▶ _Material for this exercise_:

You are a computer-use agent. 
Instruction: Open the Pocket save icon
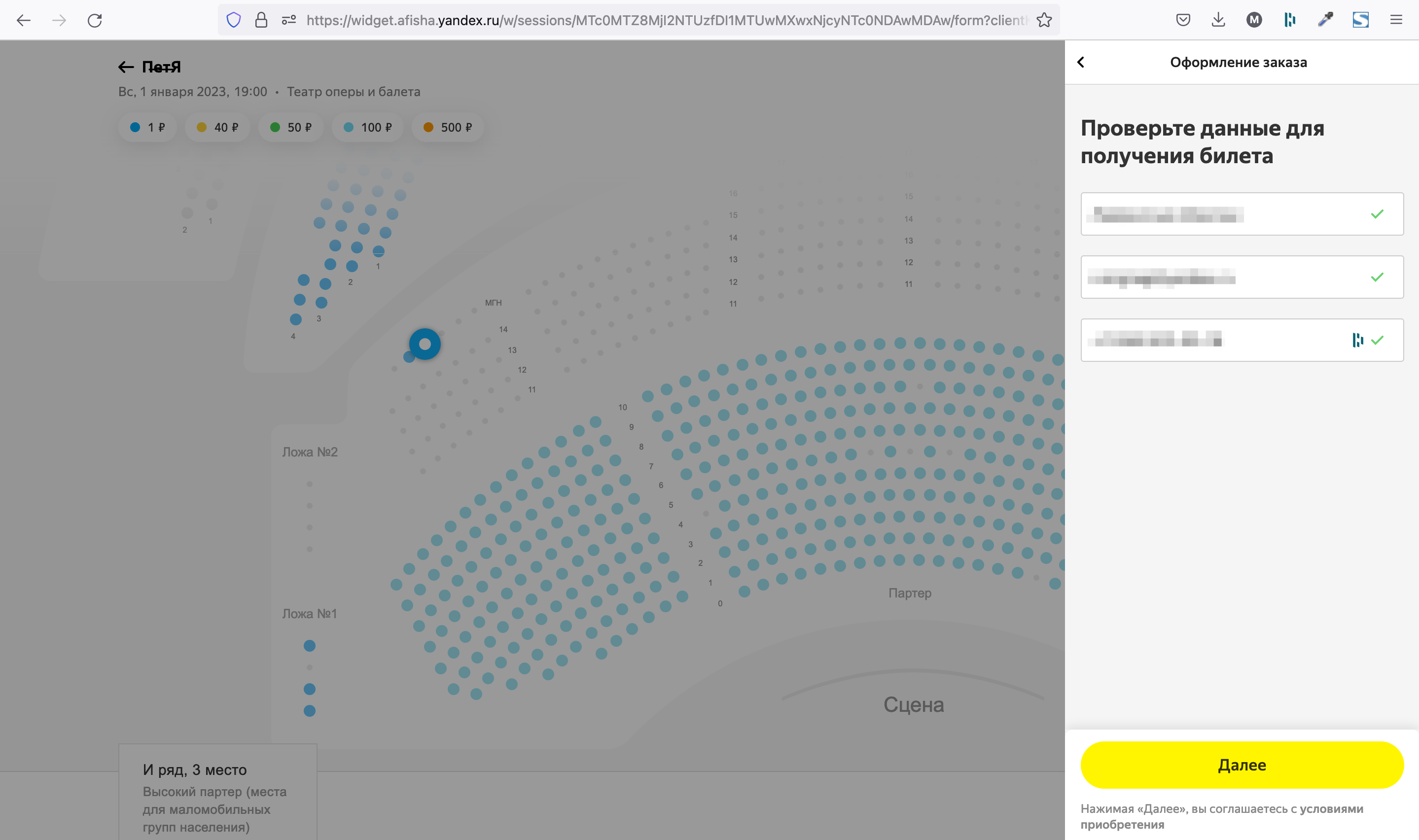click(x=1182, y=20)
--
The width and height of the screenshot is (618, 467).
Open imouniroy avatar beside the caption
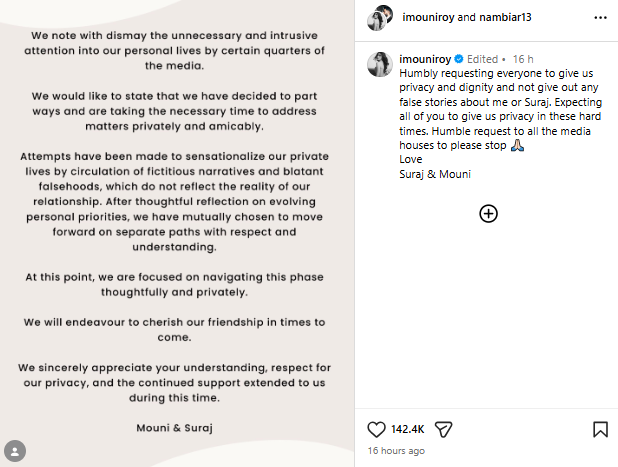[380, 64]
* * *
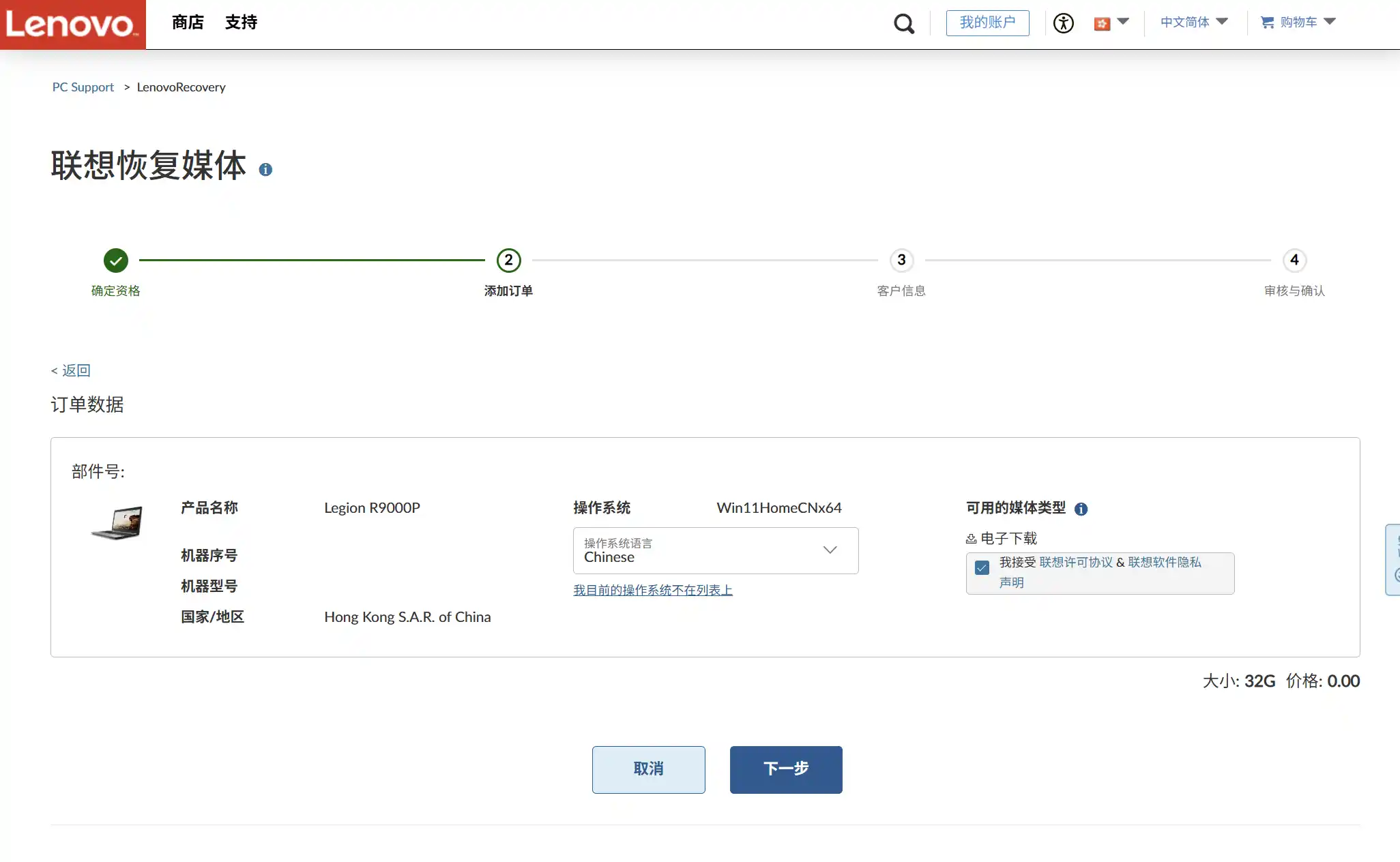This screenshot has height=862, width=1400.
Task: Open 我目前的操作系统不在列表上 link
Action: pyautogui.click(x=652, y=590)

▶ _Given exercise_:
Reproduce, without any alteration, the lines from the one containing "You are a computer-use agent." through the one containing "click(x=1182, y=20)", both included, leaving out the pictures.

▶ _Problem solution_:
You are a computer-use agent. 
Instruction: Open the Pocket save icon
click(x=1182, y=20)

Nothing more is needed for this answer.